_Source_
###
GPS_tracker_car.ino

/*
   Written by W. Hoogervorst
   January 2019 (version 13)
   Arduino Pro mini 5V 328
*/

#include <TimeLib.h>
#include <TinyGPS++.h>
#include <AltSoftSerial.h>
#include <Timezone.h>

#define A6Serial Serial       // A6 module is connected to hardware serial
//#define //DebugSerial Serial

//define serial connection for GPS
AltSoftSerial GPS_serial;  // RX = 8 (to TX op GPS) , TX = 9 (to RX of GPS) PWM 10 is not available

//define GPS variable
TinyGPSPlus gps;

// time variables
const int uploadinterval = 300; //upload GPS data every # seconds
time_t local, utc, lastupload;
// Change these two rules corresponding to your timezone, see https://github.com/JChristensen/Timezone
//Central European Time (Frankfurt, Paris)  120 = +2 hours in daylight saving time (summer).
TimeChangeRule CEST = {"CEST", Last, Sun, Mar, 2, 120};
//Central European Time (Frankfurt, Paris)  60  = +1 hour in normal time (winter)
TimeChangeRule CET = {"CET ", Last, Sun, Oct, 3, 60};
Timezone CE(CEST, CET);

#define SPEEDLIMIT 2
#define OKLED 11
#define NOTOKLED 10
#define A6ACTIONLED 12

// variables for the receiving phone numbers
char phone_number[12] = "###########"; //no +, landcode & phone number
char received[13];

int uploadcounter = 0;

char end_c[2];

int8_t answer = 0, answer1 = 0;
uint32_t calltime = 0, maxtime = 5000;
boolean incoming;

boolean speedflag = true;

//temperature and thermistor values and variables
#define THERMISTORPIN A0
#define THERMISTORNOMINAL 10000   // resistance at 25 degrees C
#define TEMPERATURENOMINAL 25     // temp. for nominal resistance (almost always 25 C)
#define NUMSAMPLES 5
#define BCOEFFICIENT 3950         // The beta coefficient of the thermistor (usually 3000-4000)
###
_Task A_
In the records, take the line containing "Click the ブラックチェリー材 price ￥47,700" and every line through the one containing "(x=751, y=316)", both included. Put those lines into a JSON list of strings, one string per line, leaving out any blank lines.
###
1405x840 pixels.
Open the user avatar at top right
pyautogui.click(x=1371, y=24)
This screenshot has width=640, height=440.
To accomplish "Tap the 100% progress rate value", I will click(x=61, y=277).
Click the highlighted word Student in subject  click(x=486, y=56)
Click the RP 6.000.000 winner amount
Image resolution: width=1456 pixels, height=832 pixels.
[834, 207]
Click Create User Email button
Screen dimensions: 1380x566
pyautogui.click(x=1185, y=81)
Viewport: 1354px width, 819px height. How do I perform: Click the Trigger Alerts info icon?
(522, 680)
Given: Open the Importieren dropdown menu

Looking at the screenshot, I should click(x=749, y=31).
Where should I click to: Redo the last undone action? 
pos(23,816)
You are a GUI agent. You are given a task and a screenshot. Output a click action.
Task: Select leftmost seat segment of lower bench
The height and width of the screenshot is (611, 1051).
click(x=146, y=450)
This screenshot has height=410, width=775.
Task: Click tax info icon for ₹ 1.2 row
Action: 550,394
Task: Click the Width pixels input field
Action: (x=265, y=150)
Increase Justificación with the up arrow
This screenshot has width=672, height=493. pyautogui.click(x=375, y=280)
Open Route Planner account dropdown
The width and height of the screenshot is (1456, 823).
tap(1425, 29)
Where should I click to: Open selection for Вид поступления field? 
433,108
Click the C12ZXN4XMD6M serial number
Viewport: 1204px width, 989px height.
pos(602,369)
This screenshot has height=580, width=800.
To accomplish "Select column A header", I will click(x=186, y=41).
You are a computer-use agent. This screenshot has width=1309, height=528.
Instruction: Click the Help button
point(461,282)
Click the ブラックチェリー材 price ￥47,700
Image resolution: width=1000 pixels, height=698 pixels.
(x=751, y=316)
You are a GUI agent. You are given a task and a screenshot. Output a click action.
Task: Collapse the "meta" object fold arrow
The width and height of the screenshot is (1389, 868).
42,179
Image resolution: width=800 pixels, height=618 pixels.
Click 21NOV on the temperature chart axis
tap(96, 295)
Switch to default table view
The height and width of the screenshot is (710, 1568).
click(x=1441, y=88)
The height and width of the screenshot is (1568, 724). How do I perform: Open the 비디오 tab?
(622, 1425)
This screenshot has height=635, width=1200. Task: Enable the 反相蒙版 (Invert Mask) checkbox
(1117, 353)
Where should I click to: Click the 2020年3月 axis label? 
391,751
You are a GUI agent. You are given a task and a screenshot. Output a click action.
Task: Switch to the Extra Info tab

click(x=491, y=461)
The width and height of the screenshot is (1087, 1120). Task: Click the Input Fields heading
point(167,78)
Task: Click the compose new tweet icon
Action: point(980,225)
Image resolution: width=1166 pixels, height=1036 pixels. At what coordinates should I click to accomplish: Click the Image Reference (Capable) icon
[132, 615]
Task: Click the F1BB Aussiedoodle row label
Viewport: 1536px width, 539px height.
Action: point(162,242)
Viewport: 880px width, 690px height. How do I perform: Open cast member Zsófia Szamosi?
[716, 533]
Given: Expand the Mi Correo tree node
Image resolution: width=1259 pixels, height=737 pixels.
###
_Task B_
Answer these questions about the GPS tracker sketch:
(i) How often, in seconds, does the sketch upload GPS data?
(ii) Which pin does the sketch define as THERMISTORPIN?
(iii) Which board does the header comment name?

_Full output A_
[
  "Click the ブラックチェリー材 price ￥47,700",
  "Image resolution: width=1000 pixels, height=698 pixels.",
  "(x=751, y=316)"
]

_Full output B_
(i) Every 300 seconds.
(ii) A0.
(iii) Arduino Pro mini 5V 328.